There are three different ways you may legally homeschool in the great state of Tennessee. They include independent homeschoolers, registering with a church-related school, or going through an online or distance learning school. I will give more details on each of these and share what I do as well.

The first way we will discuss this is as an independent homeschool family. This option is free. It may just take a bit more work on your part. To homeschool independently, you must have a high school diploma or GED. You will need to register as a homeschooler with your local school district in which your child would be zoned if attending public school. You need to submit a letter of intent to the local district, which must include several specifics, including the curriculum you plan to use. However, there are no particular subjects or curricula required. (There will be links at the end of this post to give more details about what is needed for the letter of intent.)

Along with the letter of intent, you will need to submit an immunization record or an exemption. You will also need to keep attendance, which must include 180 days of 4 hours of instruction time. This will need to be submitted to the superintendent or home school coordinator for your area. Standardized testing is required for grades 5, 7, and 9 when you homeschool independently as well.

The second way is homeschooling through a church-related school, which is also called an umbrella school by many. This is what we do, along with many of my friends in the homeschool community. With this option, you enroll in the umbrella school of your choice. You submit immunization records or exemptions to them.

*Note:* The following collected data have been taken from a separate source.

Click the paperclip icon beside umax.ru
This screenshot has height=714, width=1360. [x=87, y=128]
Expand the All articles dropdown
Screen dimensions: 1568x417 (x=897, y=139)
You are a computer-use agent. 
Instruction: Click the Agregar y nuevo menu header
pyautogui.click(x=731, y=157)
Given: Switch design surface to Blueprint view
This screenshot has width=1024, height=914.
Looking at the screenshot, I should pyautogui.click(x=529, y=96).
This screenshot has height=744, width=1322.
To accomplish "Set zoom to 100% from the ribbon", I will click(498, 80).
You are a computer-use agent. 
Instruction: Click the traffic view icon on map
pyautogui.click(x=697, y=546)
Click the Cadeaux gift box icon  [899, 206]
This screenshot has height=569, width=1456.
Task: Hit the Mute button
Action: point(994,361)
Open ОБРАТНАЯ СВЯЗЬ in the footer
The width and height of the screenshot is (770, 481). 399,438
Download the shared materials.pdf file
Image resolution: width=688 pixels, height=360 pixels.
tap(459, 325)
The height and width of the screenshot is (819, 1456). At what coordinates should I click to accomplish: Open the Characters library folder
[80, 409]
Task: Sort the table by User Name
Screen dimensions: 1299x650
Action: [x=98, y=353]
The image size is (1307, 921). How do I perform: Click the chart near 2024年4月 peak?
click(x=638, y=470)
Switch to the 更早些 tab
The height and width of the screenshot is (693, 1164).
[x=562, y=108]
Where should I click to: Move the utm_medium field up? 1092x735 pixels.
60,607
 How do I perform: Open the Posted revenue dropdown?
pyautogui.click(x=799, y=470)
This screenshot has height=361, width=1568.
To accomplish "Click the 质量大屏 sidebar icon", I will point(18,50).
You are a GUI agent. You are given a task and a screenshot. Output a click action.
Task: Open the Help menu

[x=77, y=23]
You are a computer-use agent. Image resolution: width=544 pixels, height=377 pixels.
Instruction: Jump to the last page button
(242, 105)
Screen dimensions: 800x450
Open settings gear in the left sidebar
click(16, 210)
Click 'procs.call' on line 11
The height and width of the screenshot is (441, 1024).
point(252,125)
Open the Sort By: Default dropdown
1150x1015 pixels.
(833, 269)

If your child previously attended public or private school, the umbrella school should take care of transferring all records for you. The requirements for umbrella schools may vary somewhat, but the one we use requires us to submit grades and attendance twice a year. We also submit our curricula plans for the year when we register. One of the perks of using an umbrella school is having counselors there to help you along your journey. I know I will find that very beneficial more in the high school years with requirements for graduation and college acceptance if that is the path our children choose.

The third and final way to homeschool in Tennessee is to register with a Category III Distance Learning School. That would be a non-public, accredited online school. With this option, you would be required to use the assigned curricula and adhere to the school's specific rules. That school would then be the one to report attendance to the local school system in which you reside.

There is a link below where you can find more information on homeschooling in TN and a list of homeschool coordinators to find the authority in your specific city or county, depending on where you live. You'd need that if you choose to homeschool independently without going through an umbrella or accredited school. You can also find an intent to homeschool form as well as a current attendance calendar. You are not required to use those as there are several others available online, or you may choose to make your own. You can also find a list of accredited online schools. This link goes into further detail on the requirements as well as includes a FAQ section.

For more info on homeschooling in Tennessee, HSLDA has a wealth of articles you can check out here.

Field Trip Fun in Tennessee

Homeschooling in Tennessee is such a joy! This beautiful state has so much to offer outside the four walls of your classroom or home! Don't forget to get out there and enjoy the great outdoors, teaching your children all about God's creation as you observe it closely! I’ve got some ideas to get you started!

Tennessee is full of state parks that offer gorgeous lakes, rivers, waterfalls, caves, hiking trails, etc. Check out what's available near you and put some field trips on the calendar! A great way to start a new year of homeschooling is to sit down with your children and decide where they'd like to visit during the school year! We always go to the local pumpkin patch each year. It's a great place where the owner takes time to do a little lesson for homeschoolers on the hayride to choose a pumpkin. They also have a petting zoo filled with facts about their animals and many other exciting activities for children of all ages. You could visit a nearby farm or zoo and learn so much there while having fun as well. Tennessee has museums all across the state, many of which offer discounts to homeschoolers.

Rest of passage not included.